This algorithm computes a clustering of an undirected graph with non-negative edge weights based on the majority-vote label propagation algorithm. Label propagation works by repeatedly recomputing the labels of nodes that are active by identifying, for each such node, the label with the largest total weight in its neighborhood. If a node is active and changes its label in one iteration, the algorithm marks all of its neighbors to be active in the next iteration, so that they have a chance to change their labels. After the final iteration, the algorithm groups nodes with equal labels into clusters.
Interface specifications
The following list summarizes the expectations on the graph passed as input to this algorithm. These expectations complement the ones listed in General assumptions on input graphs.
- Undirected graph
- Edge weights: Must be non-negative.
The algorithm also admits as input a list of seed labels (that is, integer labels for some of the nodes in the graph), which the algorithm uses to initialize the labels of the nodes at the very beginning of the algorithm (before the execution of the first iteration). Note that the algorithm may update the labels of such nodes throughout its execution, so at the end they need not be equal to the provided seed labels. Nodes without a seed label receive an initial label that the algorithm chooses, which is different from the initial labels of all other nodes.
The output of the algorithm is a non-overlapping clustering. The algorithm assigns each node to a single cluster corresponding to its final label.
The following parameters configure the algorithm:
| Name | Type | Description |
|---|---|---|
num_iterations
|
integer | The maximum number of iterations of label propagation that the algorithm performs. Must be finite and positive. |
Algorithm
The algorithm executes a sequence of up to num_iterations iterations. Before
the first iteration, the algorithm computes the initial labels as follows:
- For each node with a seed label, the algorithm sets the initial label of the node to its seed label.
- For each other node, the algorithm assigns an initial label that is different from the initial labels of all the other nodes.
The algorithm then marks all nodes that have at least one neighbor as active,
and starts the sequence of up to num_iterations iterations. Within each
iteration, each active node \(x\) computes a new label for itself. The new label
is the label that appears with the highest weight in its neighborhood. The
algorithm computes the weight of a label by summing the weights of all edges that connect
\(x\) with a neighbor that has that label.

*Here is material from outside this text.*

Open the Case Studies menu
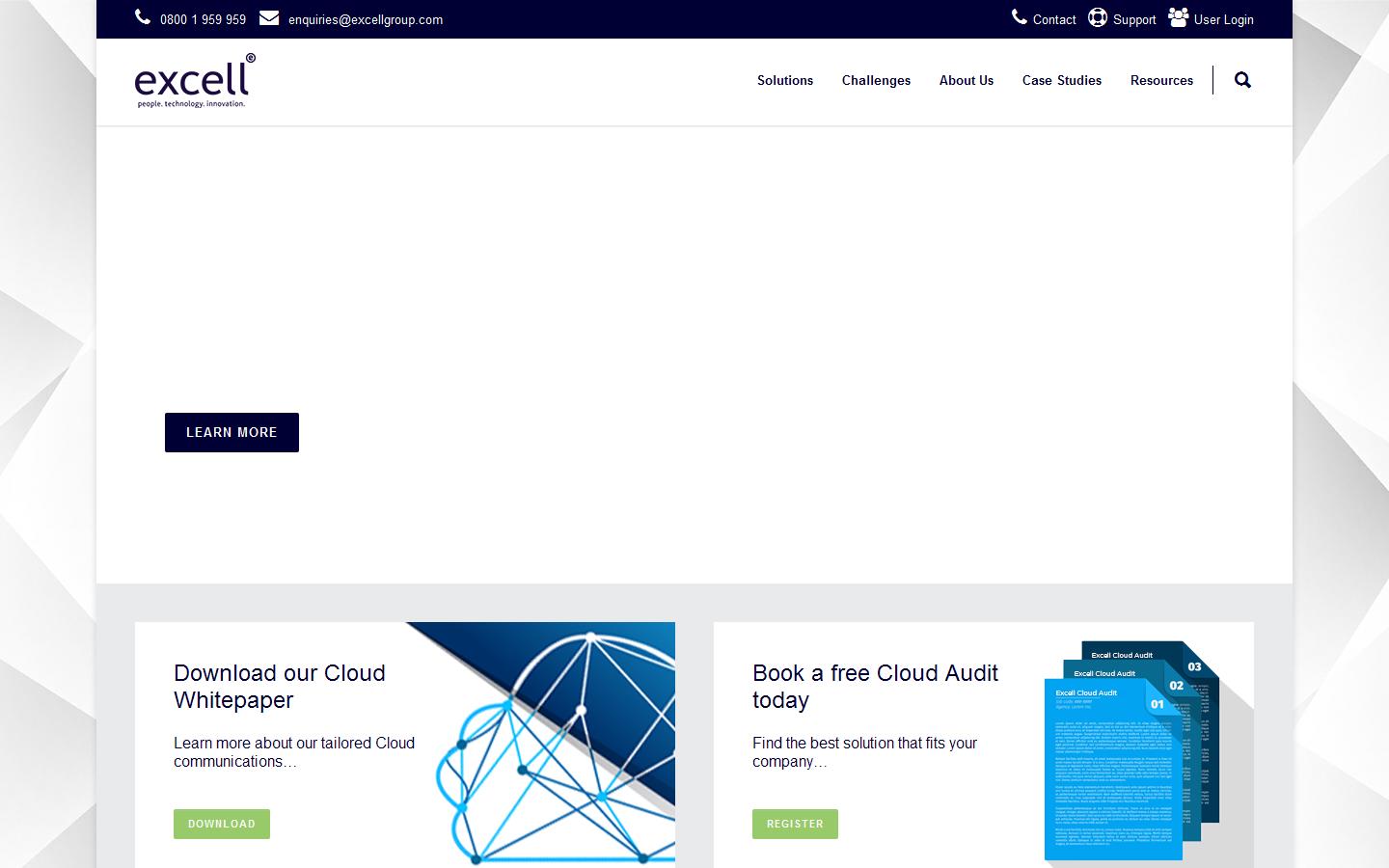The image size is (1389, 868). [1061, 81]
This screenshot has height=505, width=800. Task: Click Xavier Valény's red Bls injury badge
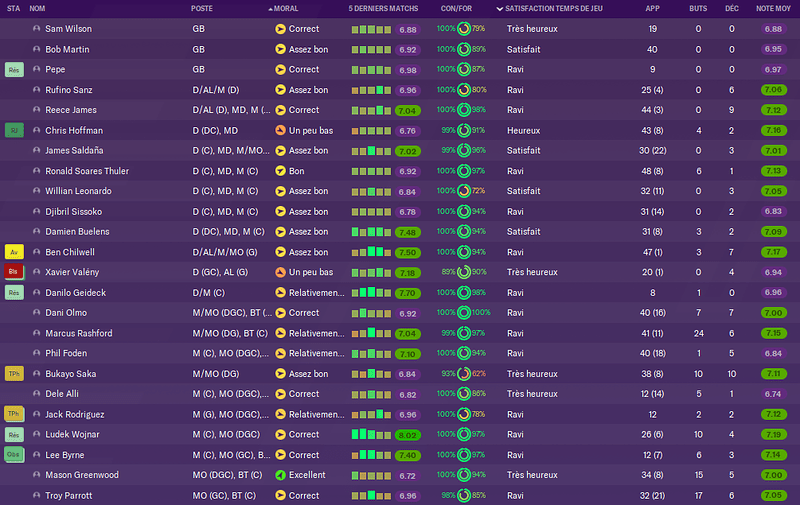tap(14, 272)
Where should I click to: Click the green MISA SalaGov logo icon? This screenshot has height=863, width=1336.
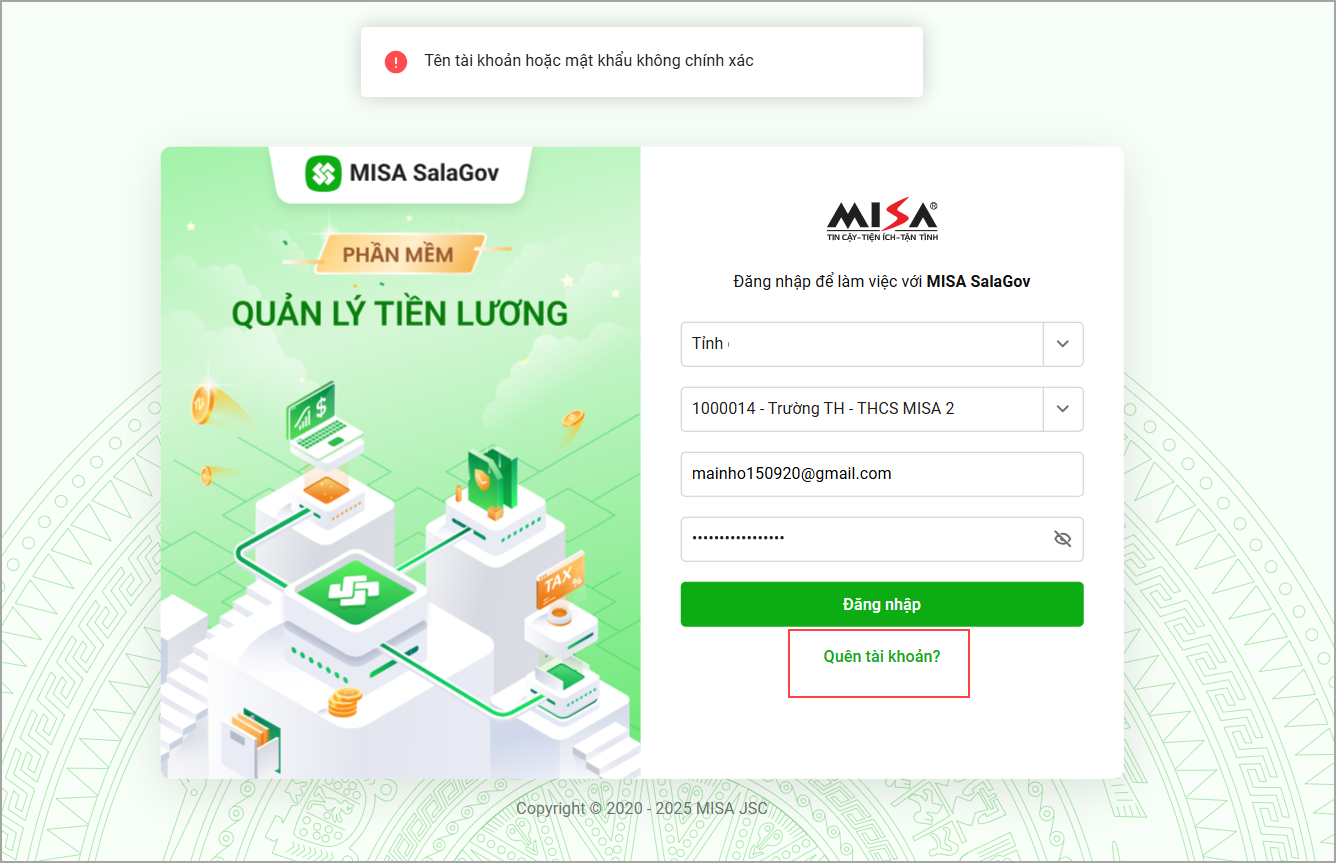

If two labels appear with the same
weight, the algorithm breaks ties in favor of the label with the higher ID. Note that the
label of the node in the next iteration is independent of its current label. The
new label for node \(x\) may or may not differ from the label it
had prior to the beginning of the iteration; if it differs, then the
algorithm marks all neighbors of \(x\) as active for the following
iteration. Once the algorithm processes all active nodes, it proceeds to the
next iteration. The algorithm stops once there are no more active nodes, or once
it has executed num_iterations iterations.
Parallel implementations of the majority vote label propagation algorithm typically rely on locks to handle concurrent access and updates of the label of a node from multiple threads within each iteration. Lock contention can significantly increase the running time; moreover, performing label updates within each iteration in a non-deterministic order leads to non-deterministic results. To address those issues, and obtain a lock-free and deterministic algorithm, the algorithm uses a graph coloring algorithm. At the very start of the algorithm (before executing the first iteration), the algorithm computes a coloring of the input graph, that is, it assigns a color to each of its nodes, in such a way that no two adjacent nodes have the same color. The coloring algorithm attempts to use a small number of colors, using the largest-log-degree-first (LLF) heuristic. Within each iteration, the implementation of the majority vote label propagation algorithm processes the color classes one at a time: for each color (sequentially, and in a deterministic order), it updates the labels of all nodes that have that color in parallel.
Computational complexity
The algorithm is a parallel algorithm that runs in \(O(\text{num_iterations}\cdot (m+n))\) work and \(O(\text{num_iterations}\cdot \Delta \log n)\) depth, where \(n\) and \(m\) denote the number of nodes and edges in the input graph, respectively, \(\text{num_iterations}\) denotes the number of iterations, and \(\Delta\) denotes the maximum degree of a node in the input graph. Running the algorithm on a machine that supports high amounts of parallelism tends to lead to a smaller running time.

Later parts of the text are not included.